The string "computer" appears in some lines of the data. Report how many, with no other words.

* _Stored data_:
··········

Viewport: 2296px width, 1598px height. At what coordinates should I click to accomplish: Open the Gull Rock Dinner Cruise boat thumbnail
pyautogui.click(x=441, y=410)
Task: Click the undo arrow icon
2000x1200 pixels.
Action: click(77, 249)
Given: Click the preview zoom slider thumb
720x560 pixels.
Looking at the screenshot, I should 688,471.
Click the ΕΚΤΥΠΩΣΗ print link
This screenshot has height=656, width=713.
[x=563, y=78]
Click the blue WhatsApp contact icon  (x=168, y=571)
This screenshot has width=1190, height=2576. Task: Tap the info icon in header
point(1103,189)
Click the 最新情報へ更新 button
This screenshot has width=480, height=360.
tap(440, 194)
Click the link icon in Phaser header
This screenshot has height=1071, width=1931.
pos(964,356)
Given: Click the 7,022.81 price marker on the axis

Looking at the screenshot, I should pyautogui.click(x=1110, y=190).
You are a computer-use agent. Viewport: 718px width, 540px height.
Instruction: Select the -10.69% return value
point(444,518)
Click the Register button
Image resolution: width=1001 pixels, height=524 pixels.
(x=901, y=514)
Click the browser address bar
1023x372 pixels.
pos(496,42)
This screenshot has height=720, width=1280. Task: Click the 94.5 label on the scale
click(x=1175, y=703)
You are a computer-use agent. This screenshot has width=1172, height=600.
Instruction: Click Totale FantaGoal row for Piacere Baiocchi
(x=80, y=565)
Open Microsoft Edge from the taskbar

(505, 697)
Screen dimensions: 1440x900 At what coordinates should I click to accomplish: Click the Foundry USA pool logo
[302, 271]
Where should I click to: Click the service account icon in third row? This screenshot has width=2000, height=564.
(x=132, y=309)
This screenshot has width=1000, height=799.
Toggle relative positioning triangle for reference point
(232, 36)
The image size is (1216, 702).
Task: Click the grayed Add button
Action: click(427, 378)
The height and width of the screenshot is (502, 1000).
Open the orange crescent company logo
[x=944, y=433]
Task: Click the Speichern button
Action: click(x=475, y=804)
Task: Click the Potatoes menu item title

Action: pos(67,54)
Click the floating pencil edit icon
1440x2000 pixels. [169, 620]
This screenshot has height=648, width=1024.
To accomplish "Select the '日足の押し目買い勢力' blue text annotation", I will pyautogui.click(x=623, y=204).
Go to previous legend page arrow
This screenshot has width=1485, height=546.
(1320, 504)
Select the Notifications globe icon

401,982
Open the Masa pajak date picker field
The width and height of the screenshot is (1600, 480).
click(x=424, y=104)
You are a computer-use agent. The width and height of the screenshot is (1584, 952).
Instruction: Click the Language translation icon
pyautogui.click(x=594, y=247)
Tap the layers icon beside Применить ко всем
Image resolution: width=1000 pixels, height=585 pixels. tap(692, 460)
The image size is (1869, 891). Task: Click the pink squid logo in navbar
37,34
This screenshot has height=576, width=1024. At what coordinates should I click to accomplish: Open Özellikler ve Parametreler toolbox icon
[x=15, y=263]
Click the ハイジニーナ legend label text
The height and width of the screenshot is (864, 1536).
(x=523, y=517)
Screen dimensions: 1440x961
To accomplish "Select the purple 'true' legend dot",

··········

* _Solution to this exercise_: 3